PO chce likwidacji finansowania partii z budżetu od 1 stycznia 2014 r. Proponuje wykreślenie ze źródeł dochodów partii politycznych subwencji i dotacji. W ustawie o partiach politycznych miałby pozostać jedynie zapis, według którego "majątek partii politycznej powstaje ze składek członkowskich, darowizn, spadków, zapisów oraz z dochodów z majątku". Według szacunków PO likwidacja subwencji budżetowej przyniesie około 55 mln zł oszczędności rocznie.

Twój Ruch chce, by partie były finansowanie nie z budżetu, a poprzez podatników - na zasadzie dobrowolności. Na rzecz partii podatnik mógłby przeznaczyć 0,5 proc. maksymalnej kwoty należnego podatku dochodowego od osób fizycznych, liczonego od kwoty minimalnego wynagrodzenia za pracę, obowiązującego w danym roku podatkowym. Jak wylicza TR, kwota podatku przekazana na rzecz partii przez podatnika w roku 2013 nie przekraczałaby 4 zł.
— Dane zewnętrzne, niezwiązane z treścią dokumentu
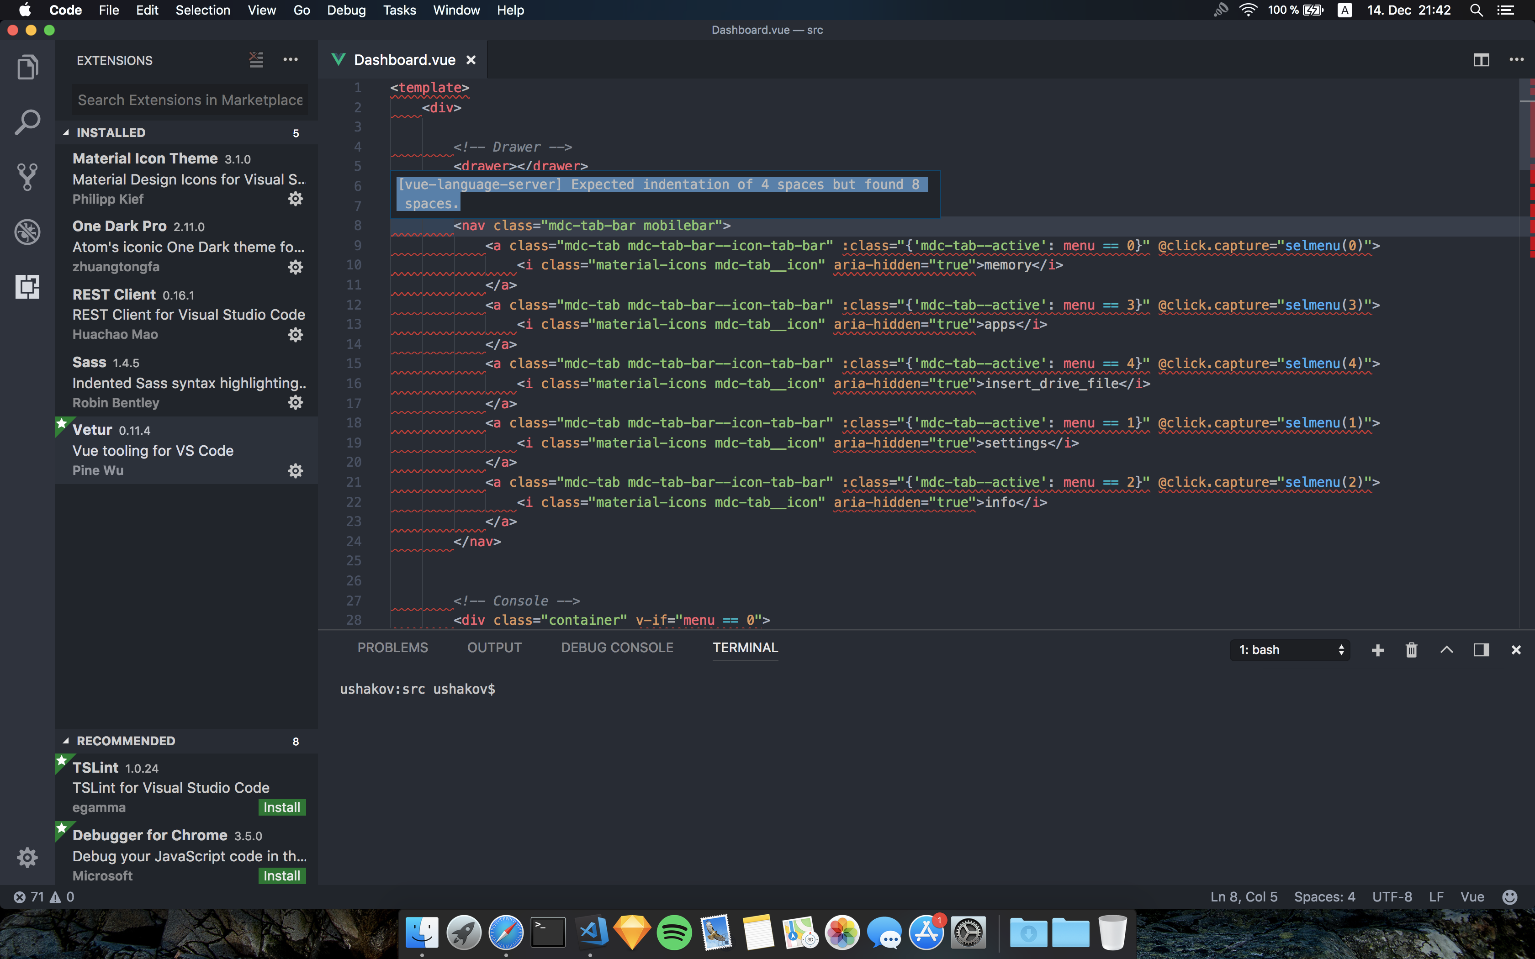The height and width of the screenshot is (959, 1535).
Task: Kill the terminal using the trash icon
Action: pos(1411,649)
SLD proponuje ograniczenie naliczania subwencji do progu 10 proc. uzyskanych głosów; miałoby to wyrównać dysproporcję w wysokości subwencji otrzymywanej przez pojedyncze partie. Sojusz chce też wprowadzenia rejestru wydatków, publikowanego na stronie internetowej partii uzyskującej wsparcie budżetowe.
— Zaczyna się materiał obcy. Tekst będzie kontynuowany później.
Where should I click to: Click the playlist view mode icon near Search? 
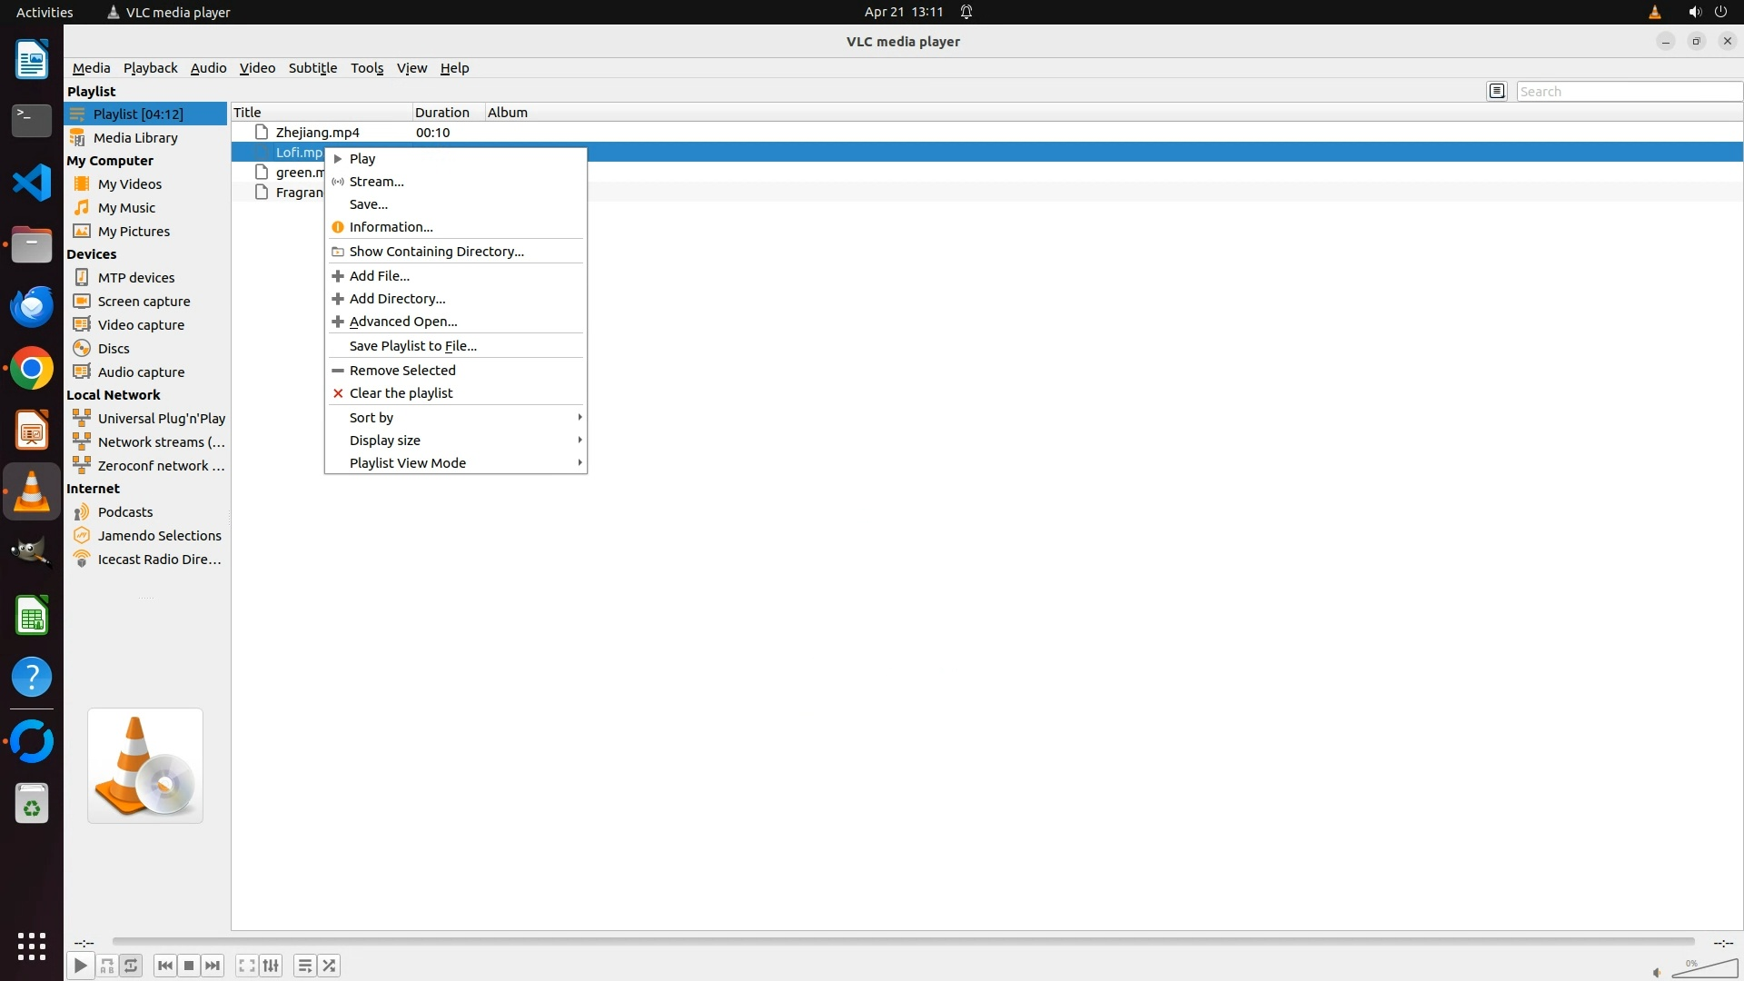[1497, 91]
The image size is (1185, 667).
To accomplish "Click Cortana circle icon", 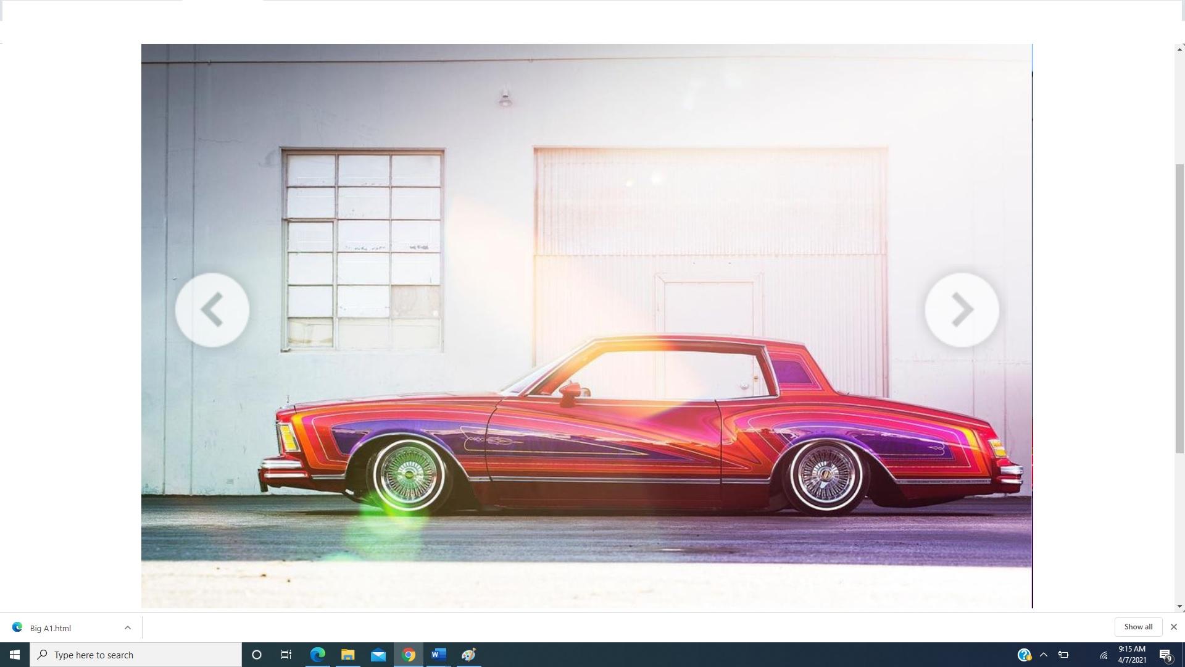I will [257, 655].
SP opowiada się za zawieszeniem finansowania partii z budżetu do 31 grudnia 2015; później środki miałyby być przekazywane na dotychczasowych zasadach.
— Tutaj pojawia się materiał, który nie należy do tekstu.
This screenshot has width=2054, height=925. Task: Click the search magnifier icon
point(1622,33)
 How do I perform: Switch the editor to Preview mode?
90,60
Obecnie partie finansowane są z budżetu z dwóch źródeł: w ramach subwencji oraz dotacji. Dotacja to zwrot za nakłady poniesione na kampanię wyborczą przez partie, które wprowadziły swoich kandydatów do Sejmu, Senatu oraz Parlamentu Europejskiego. Subwencję dostają partie, które w wyborach parlamentarnych przekroczyły próg 3 proc. poparcia oraz koalicje, które pokonały barierę 6 proc. W 2010 r. parlament obniżył subwencję o 50 proc. (ze względu na kryzys gospodarczy). (PAP)

mkr/ mok/ jra/

wiadomości
pap
Oceń jakość naszego artykułu:
Twoja opinia pozwala nam tworzyć lepsze treści.
Źródło:
PAP
KOMENTARZE
(0)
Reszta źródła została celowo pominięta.